I can be a beginner and also brilliant

Some of the most glorious writing in the world is raw, unpretentious, hungry, and provocative because it was written by beginners who didn’t “know better.” We don’t need to be experts and sometimes knowing too much about how things “should be” can be a detriment to creative writing.

It’s a writing life, not a writing month (or day or minute)

Let us choose to enjoy the journey and not get too focused on the destination. Let’s take it bird-by-bird, word-by-word, image-by-image. The value in our writing life is a life of paying attention, being astonished, and telling about it (RIP Mary Oliver). We can be alive and amazed on this path, because “we write to taste life twice” (Anaïs Nin). 

I can make envy a compass, not an anvil

When we find ourselves envious of our writing peers, we won’t shy away from the feeling. Instead, we’ll take it as more information about where we want to go in our writing lives. As we allow envy to be present, we’ll remember that everything the object of our envy has can be ours, too. They’re showing us what is possible if we show up on the page.

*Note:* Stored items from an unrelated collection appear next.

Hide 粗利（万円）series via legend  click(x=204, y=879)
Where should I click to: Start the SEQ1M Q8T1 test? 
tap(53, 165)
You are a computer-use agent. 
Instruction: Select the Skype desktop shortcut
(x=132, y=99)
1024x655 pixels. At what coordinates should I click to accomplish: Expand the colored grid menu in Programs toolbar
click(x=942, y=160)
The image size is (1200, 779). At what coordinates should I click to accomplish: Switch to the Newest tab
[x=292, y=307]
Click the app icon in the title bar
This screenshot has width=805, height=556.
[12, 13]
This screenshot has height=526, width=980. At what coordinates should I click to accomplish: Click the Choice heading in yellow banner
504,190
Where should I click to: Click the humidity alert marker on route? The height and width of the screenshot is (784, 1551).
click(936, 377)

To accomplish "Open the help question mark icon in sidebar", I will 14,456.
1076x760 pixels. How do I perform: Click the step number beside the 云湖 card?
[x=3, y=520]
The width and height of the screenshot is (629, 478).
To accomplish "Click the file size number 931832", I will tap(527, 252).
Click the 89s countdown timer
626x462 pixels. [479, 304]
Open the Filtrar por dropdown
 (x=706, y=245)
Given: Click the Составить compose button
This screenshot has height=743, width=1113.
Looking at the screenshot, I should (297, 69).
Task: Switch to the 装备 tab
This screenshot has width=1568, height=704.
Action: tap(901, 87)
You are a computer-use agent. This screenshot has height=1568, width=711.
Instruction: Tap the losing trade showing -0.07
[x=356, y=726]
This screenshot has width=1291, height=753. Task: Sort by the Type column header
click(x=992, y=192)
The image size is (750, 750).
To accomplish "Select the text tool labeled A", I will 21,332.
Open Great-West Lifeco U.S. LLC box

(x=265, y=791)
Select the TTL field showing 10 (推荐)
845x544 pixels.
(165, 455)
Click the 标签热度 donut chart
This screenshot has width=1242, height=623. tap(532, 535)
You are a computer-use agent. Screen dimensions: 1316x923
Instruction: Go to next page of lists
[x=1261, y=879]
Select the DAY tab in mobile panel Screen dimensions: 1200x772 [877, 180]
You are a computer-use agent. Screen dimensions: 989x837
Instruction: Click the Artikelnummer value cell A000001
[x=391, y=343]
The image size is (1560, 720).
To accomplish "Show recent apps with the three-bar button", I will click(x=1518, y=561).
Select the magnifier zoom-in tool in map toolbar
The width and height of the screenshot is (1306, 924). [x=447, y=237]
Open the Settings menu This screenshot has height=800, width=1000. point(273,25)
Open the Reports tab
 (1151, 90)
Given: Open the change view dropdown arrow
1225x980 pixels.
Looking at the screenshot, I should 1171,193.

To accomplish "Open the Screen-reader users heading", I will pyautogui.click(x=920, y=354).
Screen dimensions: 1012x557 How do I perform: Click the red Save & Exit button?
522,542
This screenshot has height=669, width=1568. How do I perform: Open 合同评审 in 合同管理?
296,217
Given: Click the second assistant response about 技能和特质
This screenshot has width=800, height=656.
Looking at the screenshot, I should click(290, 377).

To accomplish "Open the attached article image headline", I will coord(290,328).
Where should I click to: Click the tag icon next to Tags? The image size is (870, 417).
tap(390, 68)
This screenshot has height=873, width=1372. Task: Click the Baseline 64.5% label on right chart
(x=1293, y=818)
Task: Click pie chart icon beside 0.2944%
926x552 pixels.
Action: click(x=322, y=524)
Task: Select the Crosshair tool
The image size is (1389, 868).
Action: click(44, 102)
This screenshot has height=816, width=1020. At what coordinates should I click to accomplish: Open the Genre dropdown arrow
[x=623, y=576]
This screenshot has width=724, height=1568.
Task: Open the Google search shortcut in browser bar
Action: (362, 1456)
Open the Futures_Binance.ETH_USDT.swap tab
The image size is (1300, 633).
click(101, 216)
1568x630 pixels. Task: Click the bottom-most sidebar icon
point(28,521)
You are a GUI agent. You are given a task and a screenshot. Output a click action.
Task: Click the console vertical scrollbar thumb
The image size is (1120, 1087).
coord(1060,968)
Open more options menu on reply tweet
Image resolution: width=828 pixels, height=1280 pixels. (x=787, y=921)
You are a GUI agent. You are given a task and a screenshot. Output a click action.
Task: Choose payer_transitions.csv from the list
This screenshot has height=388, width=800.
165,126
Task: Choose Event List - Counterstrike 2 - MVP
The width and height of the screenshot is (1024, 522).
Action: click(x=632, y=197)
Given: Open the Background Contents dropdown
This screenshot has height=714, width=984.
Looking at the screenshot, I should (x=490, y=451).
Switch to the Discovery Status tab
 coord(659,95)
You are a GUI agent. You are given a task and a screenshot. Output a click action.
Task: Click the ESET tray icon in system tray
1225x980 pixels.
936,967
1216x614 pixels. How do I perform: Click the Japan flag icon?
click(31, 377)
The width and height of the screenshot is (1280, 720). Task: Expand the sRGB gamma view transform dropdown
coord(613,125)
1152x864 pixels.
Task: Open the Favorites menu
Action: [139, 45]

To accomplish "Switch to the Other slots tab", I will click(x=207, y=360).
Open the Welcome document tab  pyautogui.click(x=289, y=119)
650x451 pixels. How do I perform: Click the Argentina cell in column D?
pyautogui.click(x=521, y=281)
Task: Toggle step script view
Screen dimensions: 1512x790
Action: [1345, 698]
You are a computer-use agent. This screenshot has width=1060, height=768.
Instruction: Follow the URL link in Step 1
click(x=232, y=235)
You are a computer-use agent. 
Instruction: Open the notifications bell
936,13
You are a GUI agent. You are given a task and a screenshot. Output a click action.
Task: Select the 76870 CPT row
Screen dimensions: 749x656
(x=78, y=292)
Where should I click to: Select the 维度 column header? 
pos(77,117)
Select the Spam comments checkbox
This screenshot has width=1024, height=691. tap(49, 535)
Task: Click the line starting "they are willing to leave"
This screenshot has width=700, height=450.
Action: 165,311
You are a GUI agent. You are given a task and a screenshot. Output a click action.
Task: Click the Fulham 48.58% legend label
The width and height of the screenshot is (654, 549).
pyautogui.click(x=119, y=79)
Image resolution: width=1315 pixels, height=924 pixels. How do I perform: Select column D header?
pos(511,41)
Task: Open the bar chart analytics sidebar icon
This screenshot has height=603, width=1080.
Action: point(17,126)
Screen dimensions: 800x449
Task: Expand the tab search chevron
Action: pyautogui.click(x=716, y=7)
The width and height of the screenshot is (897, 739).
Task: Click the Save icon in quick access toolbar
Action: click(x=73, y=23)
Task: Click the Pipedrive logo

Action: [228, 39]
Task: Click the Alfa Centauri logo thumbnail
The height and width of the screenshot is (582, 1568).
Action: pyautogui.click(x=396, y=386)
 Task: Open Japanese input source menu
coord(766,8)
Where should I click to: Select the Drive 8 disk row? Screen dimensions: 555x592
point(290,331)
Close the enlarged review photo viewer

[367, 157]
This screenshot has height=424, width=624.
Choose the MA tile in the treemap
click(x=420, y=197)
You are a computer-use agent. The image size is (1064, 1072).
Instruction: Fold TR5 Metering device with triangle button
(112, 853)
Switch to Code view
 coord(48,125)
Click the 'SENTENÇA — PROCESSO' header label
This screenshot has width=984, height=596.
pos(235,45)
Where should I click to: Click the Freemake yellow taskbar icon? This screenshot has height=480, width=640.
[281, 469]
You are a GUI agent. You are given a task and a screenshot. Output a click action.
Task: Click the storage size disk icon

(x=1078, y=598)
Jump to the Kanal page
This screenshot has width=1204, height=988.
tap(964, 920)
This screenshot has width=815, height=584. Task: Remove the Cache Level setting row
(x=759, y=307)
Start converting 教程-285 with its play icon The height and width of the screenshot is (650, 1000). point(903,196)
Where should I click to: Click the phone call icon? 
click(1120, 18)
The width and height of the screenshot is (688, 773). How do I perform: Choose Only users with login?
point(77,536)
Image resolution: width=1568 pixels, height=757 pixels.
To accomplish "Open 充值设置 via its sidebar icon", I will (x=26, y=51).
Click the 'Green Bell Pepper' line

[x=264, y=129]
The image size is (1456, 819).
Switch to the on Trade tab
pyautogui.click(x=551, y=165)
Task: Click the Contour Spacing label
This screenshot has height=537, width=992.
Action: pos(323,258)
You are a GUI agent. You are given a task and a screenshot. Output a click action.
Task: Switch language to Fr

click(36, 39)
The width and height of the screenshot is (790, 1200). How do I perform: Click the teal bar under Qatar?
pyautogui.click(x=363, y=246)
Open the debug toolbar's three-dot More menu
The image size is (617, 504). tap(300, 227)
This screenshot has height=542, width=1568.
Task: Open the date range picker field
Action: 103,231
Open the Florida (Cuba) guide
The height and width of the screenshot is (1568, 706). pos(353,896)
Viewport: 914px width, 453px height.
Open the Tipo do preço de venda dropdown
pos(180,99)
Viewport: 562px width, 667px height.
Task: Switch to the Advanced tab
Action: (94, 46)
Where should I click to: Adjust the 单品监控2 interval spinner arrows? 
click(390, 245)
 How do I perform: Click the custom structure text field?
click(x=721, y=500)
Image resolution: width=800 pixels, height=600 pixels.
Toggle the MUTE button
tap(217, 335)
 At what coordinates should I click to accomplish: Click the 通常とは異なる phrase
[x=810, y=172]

I will do it in my own time, in my own way

Even as we use envy to guide us, we will remember that this is our journey and we will do it at the pace that works best for us. 

I will let go of expectations (and breathe, breathe, breathe when I feel I can’t)

There are so few guarantees in writing. Even if we work hard and want something badly, it still might not happen in the way we want. Writing requires we bravely show up—heart exposed—anyway, and trust that we’ll survive the experience. (Deep breaths.)

I need (and love) my writing community

We write alone, yet our writing lives needn’t be lonely. We will seek out others who share this passion—this thing we’re all willing to suffer for (the true definition of passion)—and we’ll grow more connected, weathering writing ups and downs with our community.

Whatever you’re working on this year, whether it’s a new writing project or staying the course on a work in progress, my hope is that you can find all you need to keep showing up and moving forward—all in a way that works for you.

And may you find both the self-trust and the connection that makes your writing life and journey amazing and truly yours.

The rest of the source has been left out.